What the task asks> Render the material below as a JSON list of strings, one string per line, leaving out any blank lines.

Recorded information>
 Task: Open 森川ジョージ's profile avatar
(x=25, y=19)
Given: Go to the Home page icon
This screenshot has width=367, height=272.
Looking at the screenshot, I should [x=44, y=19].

Finished answer>
[
  " Task: Open 森川ジョージ's profile avatar",
  "(x=25, y=19)",
  "Given: Go to the Home page icon",
  "This screenshot has width=367, height=272.",
  "Looking at the screenshot, I should [x=44, y=19]."
]